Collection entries
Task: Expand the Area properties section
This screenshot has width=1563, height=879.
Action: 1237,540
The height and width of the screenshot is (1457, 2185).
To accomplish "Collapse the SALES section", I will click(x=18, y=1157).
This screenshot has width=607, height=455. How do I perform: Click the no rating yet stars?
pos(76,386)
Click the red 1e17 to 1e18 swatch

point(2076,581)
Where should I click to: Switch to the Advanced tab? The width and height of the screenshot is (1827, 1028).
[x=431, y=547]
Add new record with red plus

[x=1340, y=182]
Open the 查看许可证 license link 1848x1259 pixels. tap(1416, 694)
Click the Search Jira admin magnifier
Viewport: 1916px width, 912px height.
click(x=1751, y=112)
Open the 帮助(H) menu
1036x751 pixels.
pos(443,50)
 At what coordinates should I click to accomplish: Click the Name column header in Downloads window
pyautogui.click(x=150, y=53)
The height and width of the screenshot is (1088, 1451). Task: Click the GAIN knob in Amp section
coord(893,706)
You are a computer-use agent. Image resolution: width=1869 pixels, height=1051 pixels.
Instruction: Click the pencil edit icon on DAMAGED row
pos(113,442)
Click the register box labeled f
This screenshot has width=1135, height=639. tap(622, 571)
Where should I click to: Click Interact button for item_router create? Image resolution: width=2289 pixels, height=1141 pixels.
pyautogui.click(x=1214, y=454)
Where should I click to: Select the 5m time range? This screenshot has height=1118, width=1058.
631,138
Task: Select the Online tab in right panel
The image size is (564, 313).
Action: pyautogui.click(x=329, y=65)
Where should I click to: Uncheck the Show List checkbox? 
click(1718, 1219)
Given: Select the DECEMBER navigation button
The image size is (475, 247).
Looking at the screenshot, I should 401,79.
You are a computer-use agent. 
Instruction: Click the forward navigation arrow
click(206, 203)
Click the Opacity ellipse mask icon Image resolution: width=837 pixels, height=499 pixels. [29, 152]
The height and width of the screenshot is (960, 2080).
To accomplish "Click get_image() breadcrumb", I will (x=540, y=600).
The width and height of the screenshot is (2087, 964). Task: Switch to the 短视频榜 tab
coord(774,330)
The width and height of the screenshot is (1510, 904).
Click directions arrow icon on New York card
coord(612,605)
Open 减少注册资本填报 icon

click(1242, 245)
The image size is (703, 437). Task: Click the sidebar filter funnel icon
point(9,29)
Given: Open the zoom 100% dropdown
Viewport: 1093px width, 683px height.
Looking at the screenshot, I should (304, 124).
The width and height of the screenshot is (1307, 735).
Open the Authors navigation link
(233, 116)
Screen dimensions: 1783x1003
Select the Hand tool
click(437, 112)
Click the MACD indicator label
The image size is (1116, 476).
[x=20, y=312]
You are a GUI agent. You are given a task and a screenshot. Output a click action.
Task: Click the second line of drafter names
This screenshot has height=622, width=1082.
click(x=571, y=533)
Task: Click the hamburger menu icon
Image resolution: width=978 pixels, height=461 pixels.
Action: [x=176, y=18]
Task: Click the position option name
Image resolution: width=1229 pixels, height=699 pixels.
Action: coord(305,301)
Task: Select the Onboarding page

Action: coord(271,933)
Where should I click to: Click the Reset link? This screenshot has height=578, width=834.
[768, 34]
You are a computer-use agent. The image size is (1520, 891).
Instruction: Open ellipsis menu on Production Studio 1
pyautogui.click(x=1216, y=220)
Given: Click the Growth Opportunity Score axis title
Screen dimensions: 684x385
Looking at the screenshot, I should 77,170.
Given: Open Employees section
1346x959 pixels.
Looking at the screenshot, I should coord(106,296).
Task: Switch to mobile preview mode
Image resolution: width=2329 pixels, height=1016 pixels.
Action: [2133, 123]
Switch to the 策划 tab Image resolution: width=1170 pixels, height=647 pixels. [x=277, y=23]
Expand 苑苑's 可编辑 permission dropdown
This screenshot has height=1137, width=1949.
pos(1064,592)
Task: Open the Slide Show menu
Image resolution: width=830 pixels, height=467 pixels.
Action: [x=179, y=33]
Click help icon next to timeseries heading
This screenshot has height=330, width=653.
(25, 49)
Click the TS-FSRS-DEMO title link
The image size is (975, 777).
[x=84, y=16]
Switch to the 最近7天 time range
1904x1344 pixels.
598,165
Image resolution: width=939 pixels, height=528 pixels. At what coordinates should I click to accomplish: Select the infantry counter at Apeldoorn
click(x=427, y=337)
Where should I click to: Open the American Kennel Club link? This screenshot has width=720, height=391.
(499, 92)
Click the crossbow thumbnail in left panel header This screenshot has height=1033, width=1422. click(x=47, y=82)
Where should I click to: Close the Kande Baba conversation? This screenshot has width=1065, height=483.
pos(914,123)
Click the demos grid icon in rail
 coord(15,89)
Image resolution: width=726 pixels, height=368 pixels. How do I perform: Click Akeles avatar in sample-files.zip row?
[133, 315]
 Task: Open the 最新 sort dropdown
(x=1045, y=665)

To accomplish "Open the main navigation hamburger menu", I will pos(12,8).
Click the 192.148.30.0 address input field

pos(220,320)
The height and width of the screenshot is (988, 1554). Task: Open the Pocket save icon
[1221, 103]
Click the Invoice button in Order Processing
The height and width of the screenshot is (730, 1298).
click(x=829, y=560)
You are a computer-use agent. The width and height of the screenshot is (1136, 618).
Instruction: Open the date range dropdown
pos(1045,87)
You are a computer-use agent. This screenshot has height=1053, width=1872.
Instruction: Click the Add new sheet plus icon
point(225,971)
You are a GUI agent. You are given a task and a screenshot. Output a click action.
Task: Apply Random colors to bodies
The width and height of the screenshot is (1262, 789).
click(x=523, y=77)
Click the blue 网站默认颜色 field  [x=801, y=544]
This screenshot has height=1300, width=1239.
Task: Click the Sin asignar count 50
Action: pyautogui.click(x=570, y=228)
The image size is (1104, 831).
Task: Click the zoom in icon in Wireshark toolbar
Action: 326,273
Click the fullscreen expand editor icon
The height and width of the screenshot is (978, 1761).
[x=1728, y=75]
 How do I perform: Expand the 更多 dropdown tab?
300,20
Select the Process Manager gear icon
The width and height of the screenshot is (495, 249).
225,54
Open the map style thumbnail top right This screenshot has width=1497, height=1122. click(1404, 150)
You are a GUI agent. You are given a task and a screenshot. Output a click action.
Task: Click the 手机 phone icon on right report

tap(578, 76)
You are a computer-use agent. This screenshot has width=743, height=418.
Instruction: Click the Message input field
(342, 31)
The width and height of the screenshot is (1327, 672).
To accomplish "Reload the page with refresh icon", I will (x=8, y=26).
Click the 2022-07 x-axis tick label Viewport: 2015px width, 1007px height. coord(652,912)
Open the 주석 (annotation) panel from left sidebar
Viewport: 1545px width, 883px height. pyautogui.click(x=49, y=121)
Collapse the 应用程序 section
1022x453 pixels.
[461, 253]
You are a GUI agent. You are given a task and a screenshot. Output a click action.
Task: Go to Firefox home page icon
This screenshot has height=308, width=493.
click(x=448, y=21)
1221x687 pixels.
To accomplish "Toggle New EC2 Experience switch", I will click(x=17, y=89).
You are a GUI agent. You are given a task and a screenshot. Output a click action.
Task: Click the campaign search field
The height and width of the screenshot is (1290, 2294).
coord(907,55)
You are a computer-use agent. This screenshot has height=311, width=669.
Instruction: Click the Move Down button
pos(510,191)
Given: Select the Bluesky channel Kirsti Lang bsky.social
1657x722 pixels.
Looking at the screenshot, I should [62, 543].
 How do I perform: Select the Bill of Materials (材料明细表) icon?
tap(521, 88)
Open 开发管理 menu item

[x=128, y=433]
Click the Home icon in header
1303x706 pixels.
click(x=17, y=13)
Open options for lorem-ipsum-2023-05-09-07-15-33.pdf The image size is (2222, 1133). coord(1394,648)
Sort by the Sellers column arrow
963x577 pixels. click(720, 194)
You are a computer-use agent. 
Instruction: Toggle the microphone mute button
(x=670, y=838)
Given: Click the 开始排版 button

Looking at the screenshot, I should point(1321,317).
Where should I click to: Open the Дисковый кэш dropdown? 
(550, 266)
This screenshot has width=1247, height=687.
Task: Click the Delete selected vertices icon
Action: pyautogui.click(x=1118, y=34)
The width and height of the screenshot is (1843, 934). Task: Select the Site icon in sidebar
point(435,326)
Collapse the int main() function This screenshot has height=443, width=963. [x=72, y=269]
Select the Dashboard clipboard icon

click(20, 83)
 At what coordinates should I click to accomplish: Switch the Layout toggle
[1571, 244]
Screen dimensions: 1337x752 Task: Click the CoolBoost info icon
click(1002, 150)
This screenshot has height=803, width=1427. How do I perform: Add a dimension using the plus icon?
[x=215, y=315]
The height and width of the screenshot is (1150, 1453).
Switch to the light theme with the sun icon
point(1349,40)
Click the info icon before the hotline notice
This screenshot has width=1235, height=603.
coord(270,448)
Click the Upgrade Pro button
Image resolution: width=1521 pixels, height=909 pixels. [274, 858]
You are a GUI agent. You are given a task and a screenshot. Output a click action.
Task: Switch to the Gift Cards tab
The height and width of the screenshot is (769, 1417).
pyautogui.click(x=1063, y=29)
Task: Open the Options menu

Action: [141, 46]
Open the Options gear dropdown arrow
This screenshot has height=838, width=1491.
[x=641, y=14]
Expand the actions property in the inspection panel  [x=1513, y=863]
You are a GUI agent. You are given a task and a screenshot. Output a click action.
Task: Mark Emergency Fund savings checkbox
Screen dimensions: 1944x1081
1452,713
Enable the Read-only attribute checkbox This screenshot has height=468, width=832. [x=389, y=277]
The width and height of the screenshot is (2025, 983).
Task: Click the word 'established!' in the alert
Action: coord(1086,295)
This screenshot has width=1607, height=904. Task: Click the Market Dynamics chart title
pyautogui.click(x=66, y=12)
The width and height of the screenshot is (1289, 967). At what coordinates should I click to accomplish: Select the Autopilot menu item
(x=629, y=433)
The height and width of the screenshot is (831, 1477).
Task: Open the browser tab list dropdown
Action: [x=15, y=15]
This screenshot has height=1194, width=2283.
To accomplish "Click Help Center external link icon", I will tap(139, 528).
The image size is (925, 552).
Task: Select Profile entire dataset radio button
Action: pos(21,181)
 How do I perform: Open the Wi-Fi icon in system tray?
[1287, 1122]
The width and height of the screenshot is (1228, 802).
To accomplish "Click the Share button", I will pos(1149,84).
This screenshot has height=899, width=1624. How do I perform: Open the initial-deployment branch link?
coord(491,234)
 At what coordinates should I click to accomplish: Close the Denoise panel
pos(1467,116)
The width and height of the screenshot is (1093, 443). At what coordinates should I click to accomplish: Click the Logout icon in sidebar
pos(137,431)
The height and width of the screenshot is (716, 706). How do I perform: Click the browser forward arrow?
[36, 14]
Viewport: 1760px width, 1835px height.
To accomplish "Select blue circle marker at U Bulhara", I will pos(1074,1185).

**Exercise brief**: Above are the lines; repeat exactly the ones from the line containing "The image size is (703, 437)." down to the line containing "Screen dimensions: 1783x1003", both inclusive.

**Answer box**:
The image size is (703, 437). Task: Click the sidebar filter funnel icon
point(9,29)
Given: Open the zoom 100% dropdown
Viewport: 1093px width, 683px height.
Looking at the screenshot, I should (304, 124).
The width and height of the screenshot is (1307, 735).
Open the Authors navigation link
(233, 116)
Screen dimensions: 1783x1003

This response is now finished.